W dniu dzisiejszym, z inicjatywy p. Zdzisławy Rycyk-Lubaś, młodzież naszej
szkoły wraz z nauczycielami, uczestniczyła za pośrednictwem Skype'a w
szczególnym spotkaniu, z prof. Maxem Epsteinem [na zdjęciu]. Max Epstein,
86-letni profesor mieszkający w Chicago, jest ocalałym świadkiem
Holokaustu.
Spotkanie przebiegało w dobrej atmosferze, a młodzież mogła przekonać się o
pięknej polszczyźnie profesora i jego poczuciu humoru. Max Epstein urodził się
w zamożnej rodzinie żydowskiej, w Łodzi. Na losach rodziny odcisnął piętno
kryzys ekonomiczny lat 30-tych, ale największy koszmar przyszedł wraz z
wybuchem II wojny światowej i wkroczeniem do Polski wojsk niemieckich.
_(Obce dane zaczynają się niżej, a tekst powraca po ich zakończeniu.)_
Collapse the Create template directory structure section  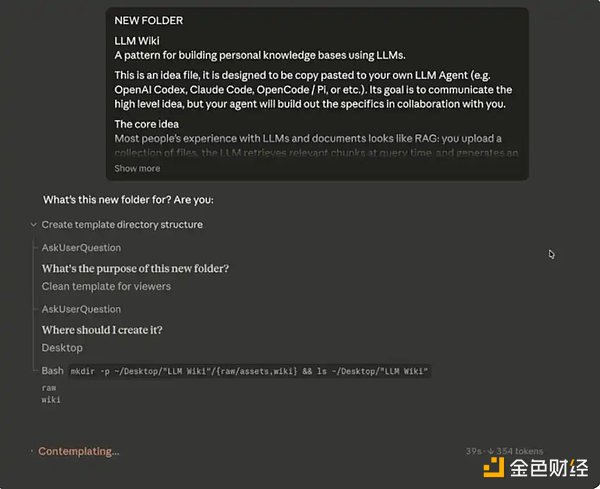[x=35, y=225]
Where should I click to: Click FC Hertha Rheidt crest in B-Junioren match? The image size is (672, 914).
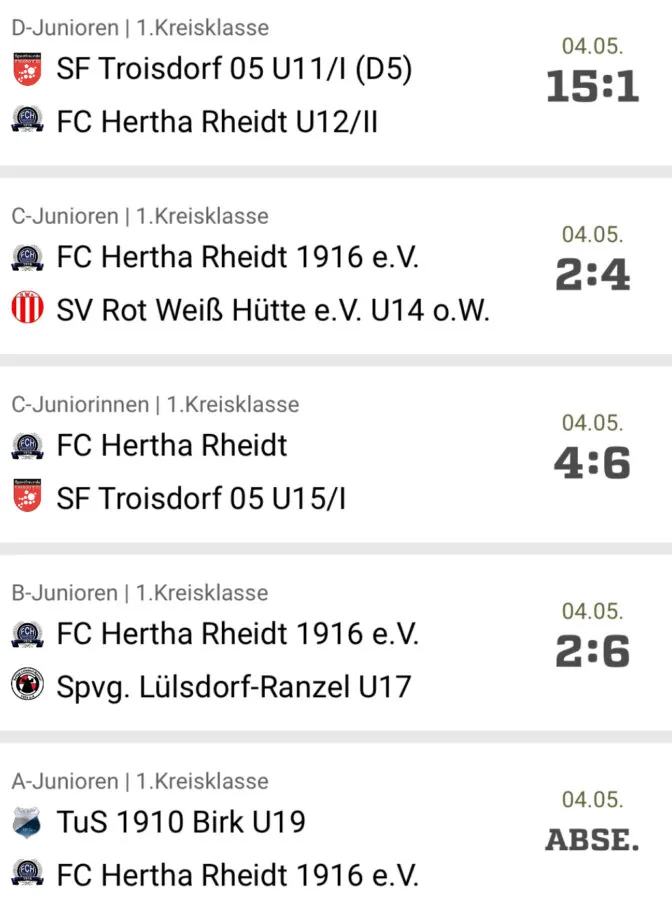27,634
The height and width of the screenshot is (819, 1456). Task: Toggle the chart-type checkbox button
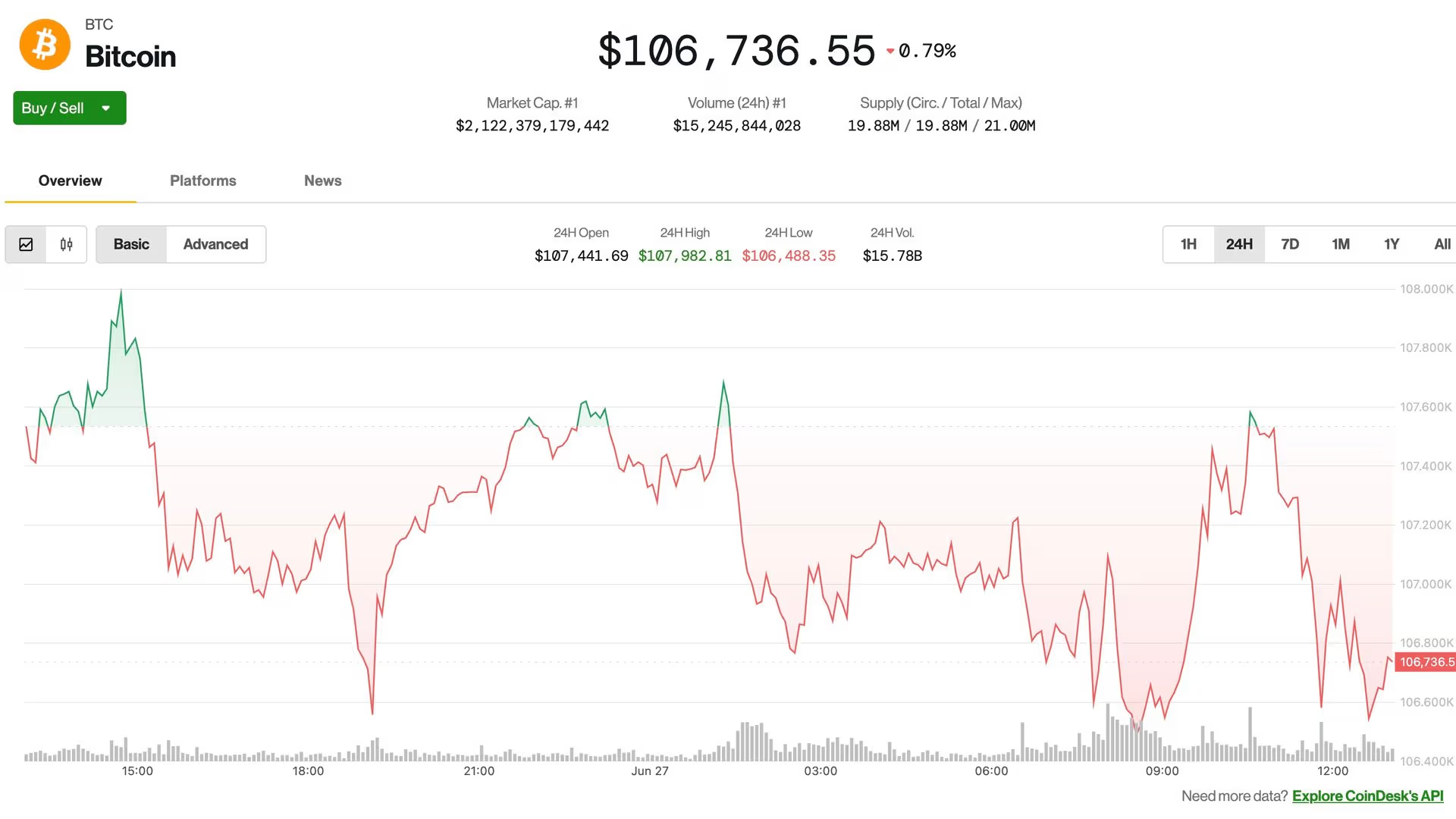click(x=26, y=244)
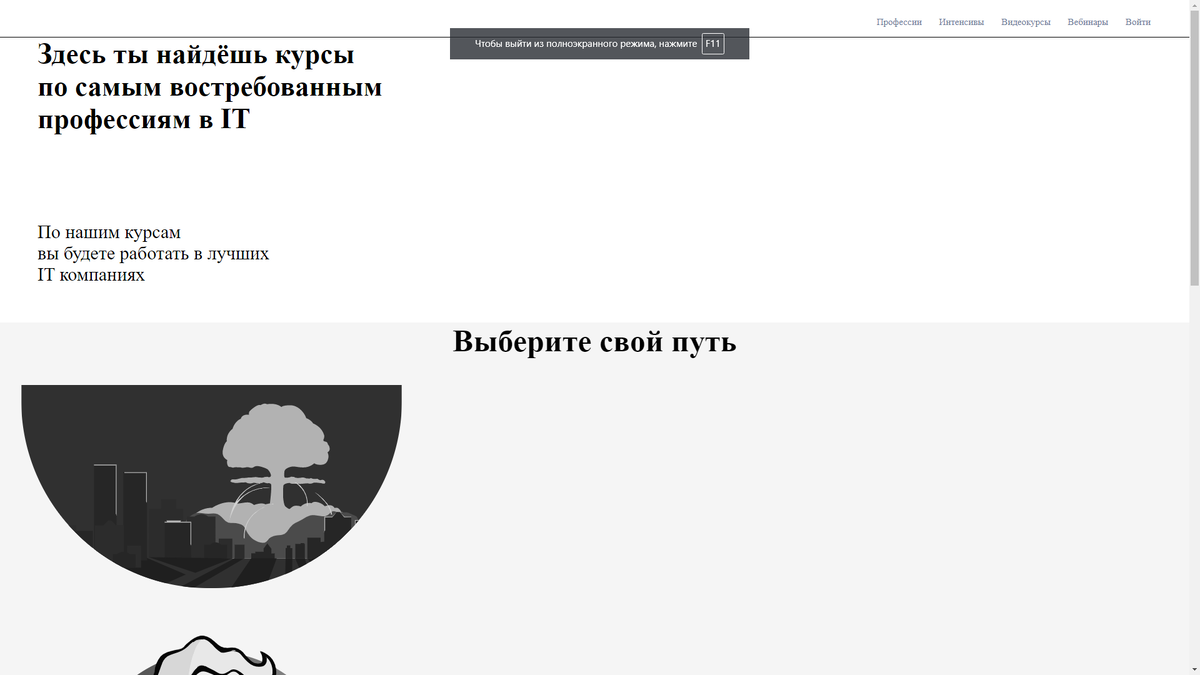Image resolution: width=1200 pixels, height=675 pixels.
Task: Click the F11 key hint in the notification
Action: tap(713, 43)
Rodzina
Epsteinów, razem z niemal 200 tysiącami osób, została zamknięta przez okupantów
w łódzkim getcie, które było de facto obozem pracy. Formą ucieczki od
koszmarnej rzeczywistości były książki i miłość do fizyki. Z łódzkiego getta, 19-letni Max,
został przewieziony do obozu Auschwitz, a następnie do innych nazistowskich
obozów. Po wojnie zamieszkał w Pradze, gdzie dowiedział się, iż jego matka
również przeżyła koszmar wojny. W końcu lat 40-tych XX wieku, uczestniczył w
walce o niepodległość Izraela. Po kilkuletnim pobycie w Izraelu, wyemigrował
wraz z matką do USA, gdzie mieszka do dzisiaj.
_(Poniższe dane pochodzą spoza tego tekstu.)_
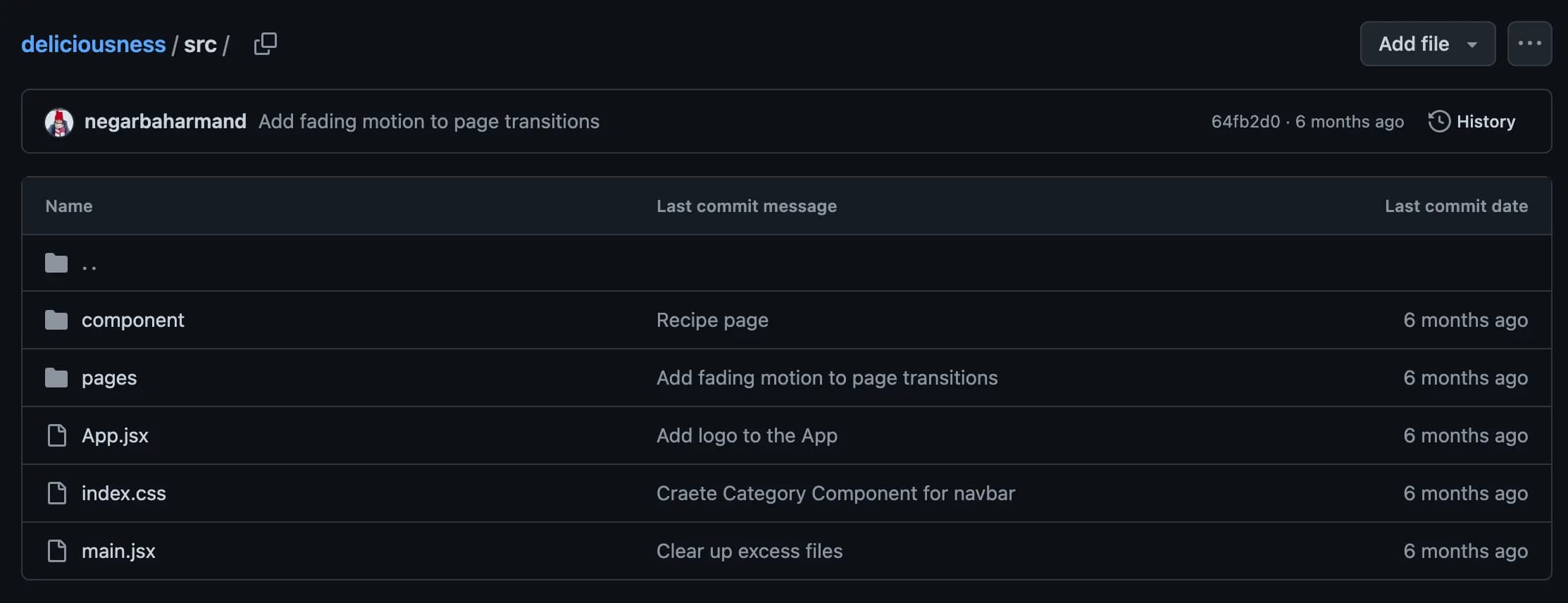Click the index.css file icon
Image resolution: width=1568 pixels, height=603 pixels.
56,493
Profesor Epstein mówi o sobie, że pokonał Hitlera. Przeżył i nie pozwolił,
by traumatyczne wydarzenia II wojny światowej, zdominowały jego życie.
Nie rozpamiętuje przeszłości i według jego słów chce "żyć tak długo, jak
tylko się da". Mówienie o wydarzeniach holokaustu traktuje jako swoją
misję, by współczesne pokolenie wyciągnęło właściwe wnioski z historii. Wszak
"Ci, którzy nie pamiętają przeszłości, skazani są na jej powtarzanie".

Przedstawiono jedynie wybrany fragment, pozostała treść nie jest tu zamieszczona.